==== Data supplied
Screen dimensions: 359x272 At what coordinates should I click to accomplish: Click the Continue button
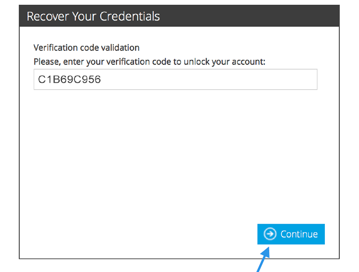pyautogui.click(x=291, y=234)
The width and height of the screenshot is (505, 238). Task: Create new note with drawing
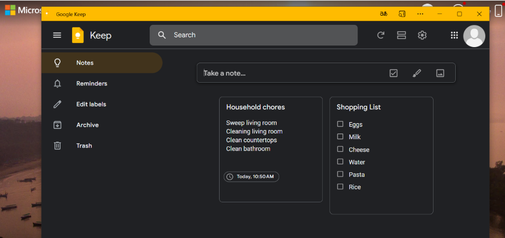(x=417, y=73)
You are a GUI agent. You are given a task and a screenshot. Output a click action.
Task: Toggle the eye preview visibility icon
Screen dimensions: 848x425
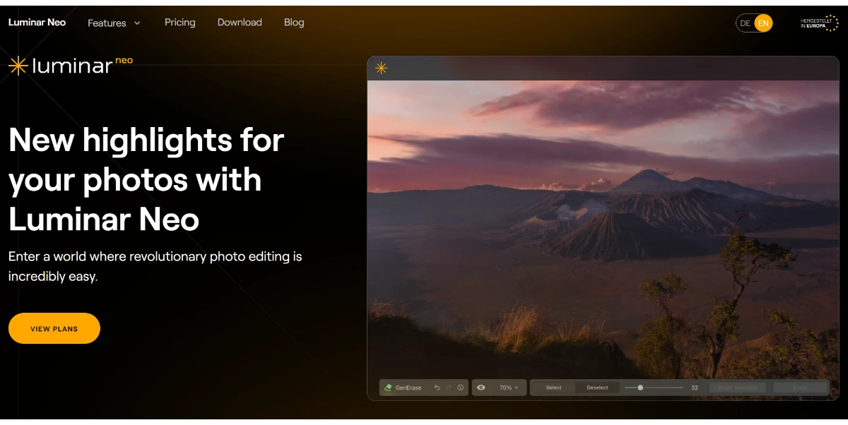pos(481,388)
========
==== Data supplied
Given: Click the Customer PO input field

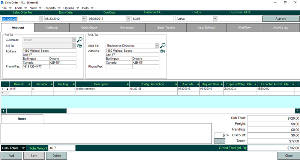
========
§ **What to do**
For this exercise, transcribe exactly the part of the records above that opens with the line containing "Screen dimensions: 359x272" and closes with the one containing "You are a GUI". Pictures are not part of the copy.

§ **Output for this task**
Screen dimensions: 359x272 At what coordinates should I click to accomplish: Click the Continue button
pyautogui.click(x=291, y=234)
The width and height of the screenshot is (505, 238). Task: Create new note with drawing
(x=417, y=73)
You are a GUI agent. You are given a task and a screenshot. Output a click action.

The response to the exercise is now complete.